== Task directions ==
Look through the entries. Copy each line that has the word "will".

== Records to process ==

-- -- --

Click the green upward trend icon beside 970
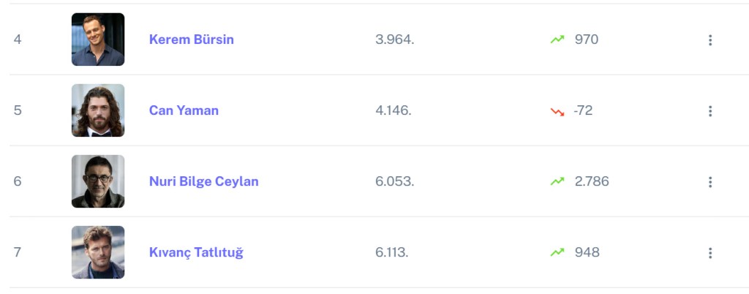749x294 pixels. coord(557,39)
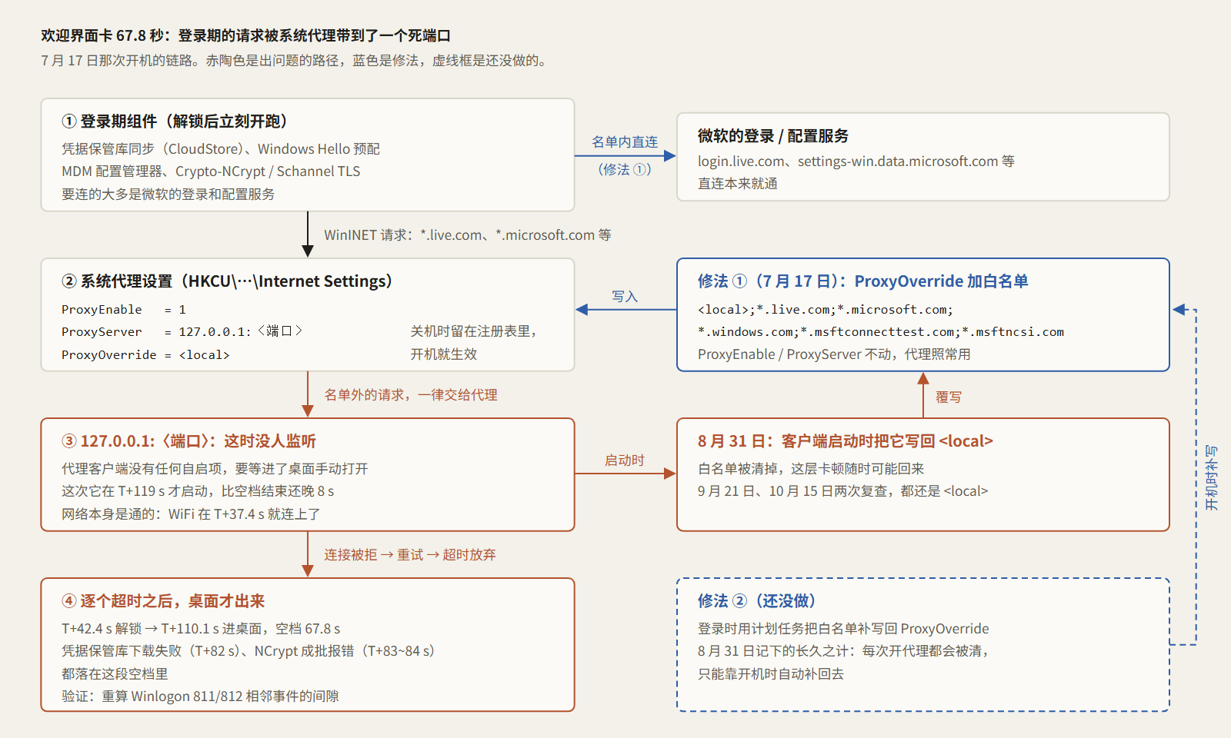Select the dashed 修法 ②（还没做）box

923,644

-- -- --

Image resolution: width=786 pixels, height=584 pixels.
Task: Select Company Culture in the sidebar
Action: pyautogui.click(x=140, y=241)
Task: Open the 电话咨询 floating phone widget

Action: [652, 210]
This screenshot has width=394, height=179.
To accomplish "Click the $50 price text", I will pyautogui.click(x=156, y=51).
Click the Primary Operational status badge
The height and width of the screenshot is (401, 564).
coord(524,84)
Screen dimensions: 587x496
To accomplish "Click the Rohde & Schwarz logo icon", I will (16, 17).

-- -- --

== Response below ==
To accomplish "Click the $50 price text", I will pyautogui.click(x=156, y=51).
To accomplish "Click the Rohde & Schwarz logo icon", I will (16, 17).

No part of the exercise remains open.